Required work = The required output is every record, reproduced exactly.

Data =
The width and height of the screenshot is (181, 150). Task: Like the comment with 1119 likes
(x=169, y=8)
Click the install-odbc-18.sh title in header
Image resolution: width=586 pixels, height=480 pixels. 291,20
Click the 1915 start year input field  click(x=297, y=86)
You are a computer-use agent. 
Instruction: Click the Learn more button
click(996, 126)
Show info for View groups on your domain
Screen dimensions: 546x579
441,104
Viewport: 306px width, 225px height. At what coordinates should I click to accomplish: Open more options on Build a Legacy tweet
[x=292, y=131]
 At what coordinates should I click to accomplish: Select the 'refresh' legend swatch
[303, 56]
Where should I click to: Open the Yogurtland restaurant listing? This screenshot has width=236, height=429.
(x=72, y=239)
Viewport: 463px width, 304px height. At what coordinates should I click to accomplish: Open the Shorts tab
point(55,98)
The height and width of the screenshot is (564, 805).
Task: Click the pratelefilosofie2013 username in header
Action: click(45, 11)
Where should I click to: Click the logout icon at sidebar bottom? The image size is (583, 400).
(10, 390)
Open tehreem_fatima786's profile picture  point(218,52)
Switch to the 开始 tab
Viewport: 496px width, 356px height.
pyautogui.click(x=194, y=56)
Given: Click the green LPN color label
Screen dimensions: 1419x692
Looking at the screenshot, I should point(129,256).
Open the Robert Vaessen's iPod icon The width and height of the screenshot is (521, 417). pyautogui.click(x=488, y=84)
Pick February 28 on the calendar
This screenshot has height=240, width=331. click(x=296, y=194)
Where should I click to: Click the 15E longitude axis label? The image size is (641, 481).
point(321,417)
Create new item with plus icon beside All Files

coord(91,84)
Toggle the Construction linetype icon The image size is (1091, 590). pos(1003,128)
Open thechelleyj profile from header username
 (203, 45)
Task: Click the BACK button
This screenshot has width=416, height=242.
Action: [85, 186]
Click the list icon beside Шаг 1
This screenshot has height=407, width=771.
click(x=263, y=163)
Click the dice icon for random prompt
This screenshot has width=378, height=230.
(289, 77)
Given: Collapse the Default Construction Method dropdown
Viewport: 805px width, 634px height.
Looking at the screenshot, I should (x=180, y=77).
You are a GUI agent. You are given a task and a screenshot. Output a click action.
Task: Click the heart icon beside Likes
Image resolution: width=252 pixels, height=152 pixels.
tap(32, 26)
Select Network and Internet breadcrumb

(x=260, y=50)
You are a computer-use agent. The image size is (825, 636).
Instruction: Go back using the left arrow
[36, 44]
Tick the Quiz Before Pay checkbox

Written response =
The width and height of the screenshot is (181, 150). Task: Like the comment with 1119 likes
(x=169, y=8)
Click the install-odbc-18.sh title in header
Image resolution: width=586 pixels, height=480 pixels. 291,20
Click the 1915 start year input field  click(x=297, y=86)
You are a computer-use agent. 
Instruction: Click the Learn more button
click(996, 126)
Show info for View groups on your domain
Screen dimensions: 546x579
441,104
Viewport: 306px width, 225px height. At what coordinates should I click to accomplish: Open more options on Build a Legacy tweet
[x=292, y=131]
 At what coordinates should I click to accomplish: Select the 'refresh' legend swatch
[303, 56]
Where should I click to: Open the Yogurtland restaurant listing? This screenshot has width=236, height=429.
(x=72, y=239)
Viewport: 463px width, 304px height. At what coordinates should I click to accomplish: Open the Shorts tab
point(55,98)
The height and width of the screenshot is (564, 805).
Task: Click the pratelefilosofie2013 username in header
Action: click(45, 11)
Where should I click to: Click the logout icon at sidebar bottom? The image size is (583, 400).
(10, 390)
Open tehreem_fatima786's profile picture  point(218,52)
Switch to the 开始 tab
Viewport: 496px width, 356px height.
pyautogui.click(x=194, y=56)
Given: Click the green LPN color label
Screen dimensions: 1419x692
Looking at the screenshot, I should point(129,256).
Open the Robert Vaessen's iPod icon The width and height of the screenshot is (521, 417). pyautogui.click(x=488, y=84)
Pick February 28 on the calendar
This screenshot has height=240, width=331. click(x=296, y=194)
Where should I click to: Click the 15E longitude axis label? The image size is (641, 481).
point(321,417)
Create new item with plus icon beside All Files

coord(91,84)
Toggle the Construction linetype icon The image size is (1091, 590). pos(1003,128)
Open thechelleyj profile from header username
 (203, 45)
Task: Click the BACK button
This screenshot has width=416, height=242.
Action: [85, 186]
Click the list icon beside Шаг 1
This screenshot has height=407, width=771.
click(x=263, y=163)
Click the dice icon for random prompt
This screenshot has width=378, height=230.
(289, 77)
Given: Collapse the Default Construction Method dropdown
Viewport: 805px width, 634px height.
Looking at the screenshot, I should (x=180, y=77).
You are a GUI agent. You are given a task and a screenshot. Output a click action.
Task: Click the heart icon beside Likes
Image resolution: width=252 pixels, height=152 pixels.
tap(32, 26)
Select Network and Internet breadcrumb

(x=260, y=50)
You are a computer-use agent. The image size is (825, 636).
Instruction: Go back using the left arrow
[36, 44]
Tick the Quiz Before Pay checkbox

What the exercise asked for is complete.